Hastings Leads Effort to Protect Western Farmers and Foresters from Job-Costing Regulations

House Natural Resources Committee Chairman Doc Hastings (WA-04) is leading a bipartisan, multi-state effort to protect farmers and foresters in Washington state and across the country whose livelihoods are threatened by new burdensome federal regulations.

Hastings, along with 17 Members of Congress, sent a letter to Chair of the Council of Environmental Quality Nancy Sutley asking her to halt implementation of regulations that could end the use of vital crop and tree protection products on more than 60 percent of land in Washington state alone.
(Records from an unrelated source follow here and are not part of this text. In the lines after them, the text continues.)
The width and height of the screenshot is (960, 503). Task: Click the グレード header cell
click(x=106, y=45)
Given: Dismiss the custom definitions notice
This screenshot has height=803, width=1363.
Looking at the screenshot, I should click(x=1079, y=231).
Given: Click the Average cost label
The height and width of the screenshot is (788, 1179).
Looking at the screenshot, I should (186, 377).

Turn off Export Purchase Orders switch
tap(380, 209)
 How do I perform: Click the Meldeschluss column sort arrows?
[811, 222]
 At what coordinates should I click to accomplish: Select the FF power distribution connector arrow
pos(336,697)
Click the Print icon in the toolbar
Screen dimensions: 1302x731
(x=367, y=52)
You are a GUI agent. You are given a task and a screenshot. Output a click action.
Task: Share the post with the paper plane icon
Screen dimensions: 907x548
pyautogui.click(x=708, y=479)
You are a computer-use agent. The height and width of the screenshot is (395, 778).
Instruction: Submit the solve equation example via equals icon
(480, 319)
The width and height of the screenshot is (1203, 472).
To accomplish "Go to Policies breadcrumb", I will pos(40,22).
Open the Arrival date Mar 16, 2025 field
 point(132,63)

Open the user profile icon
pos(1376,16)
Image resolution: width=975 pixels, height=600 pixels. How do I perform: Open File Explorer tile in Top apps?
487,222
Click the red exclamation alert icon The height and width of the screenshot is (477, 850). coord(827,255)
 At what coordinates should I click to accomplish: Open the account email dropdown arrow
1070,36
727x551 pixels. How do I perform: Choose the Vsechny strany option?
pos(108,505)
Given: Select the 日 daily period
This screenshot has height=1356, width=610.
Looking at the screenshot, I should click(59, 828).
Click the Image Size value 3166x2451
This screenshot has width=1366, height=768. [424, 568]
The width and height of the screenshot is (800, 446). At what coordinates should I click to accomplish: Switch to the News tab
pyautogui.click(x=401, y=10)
The lawmakers also asked for better coordination of federal and state agencies’ efforts to incorporate the best available scientific data when making regulatory decisions.

Click here to read the full text of the letter.

“These regulations will cost jobs, adversely impact trade of our agricultural commodities, and impose a significant blow to our already struggling economy,” said Hastings. “The Administration must go back to the drawing board and review regulations that were based on questionable science and written with little input from those most affected.”

The letter was signed by Representatives Cathy McMorris Rodgers (R-WA), Greg Walden (R-OR), Devin Nunes (R-CA), Rob Bishop (R-UT), Tom McClintock (R-CA), Wally Herger (R-CA), Rick Larsen (D-WA), Paul Broun (R-GA), Jeff Denham (R-CA), Dennis Cardoza (D-CA), Jim Costa (D-CA), Michael Simpson (R-ID), Raul Labrador (R-ID), Jaime Herrera Beutler (R-WA), Ken Calvert (R-CA), Kurt Schrader (D-OR), and Kevin McCarthy (R-CA).

Last year, Hastings and several House colleagues also raised concerns with the Administrator of the Environmental Protection Agency (EPA) about the lack of public input and integration of state and federal agriculture scientific data into federal biological opinions affecting a host of agricultural and forest activities. Click to view the May 17, 2010 letter and the July 22, 2010 letter to EPA Administrator Lisa Jackson.

Background:

In 2002, a U.S. District court judge ruled that the EPA had not adequately consulted with the National Marine Fisheries Service (NMFS) and the U.S. Fish and Wildlife Service on the potential impact of certain pesticides on Endangered Species Act-listed salmon. The court ordered NMFS to issue a series of biological opinions to assess impacts and issue regulations to enforce their recommendations.

The first biological opinion was released in 2008 on three products without allowing any opportunity for public comment. A number of agencies and entities including EPA and the Departments of Agriculture for the states of Washington, Oregon and California raised concerns about the scientific modeling and data assumptions used in the opinion, which mandated 1,000-foot buffer zones from waterways. NMFS has since released two additional biological opinions addressing several more crop protection products that utilize the same scientific modeling and were drafted through the same closed process. The agency is scheduled to release three more biological opinions on herbicides and fungicides in April 2011.

The House Natural Resources Committee has jurisdiction over the National Oceanic and Atmospheric Administration, the National Marine Fisheries Service and the U.S. Fish and Wildlife Service.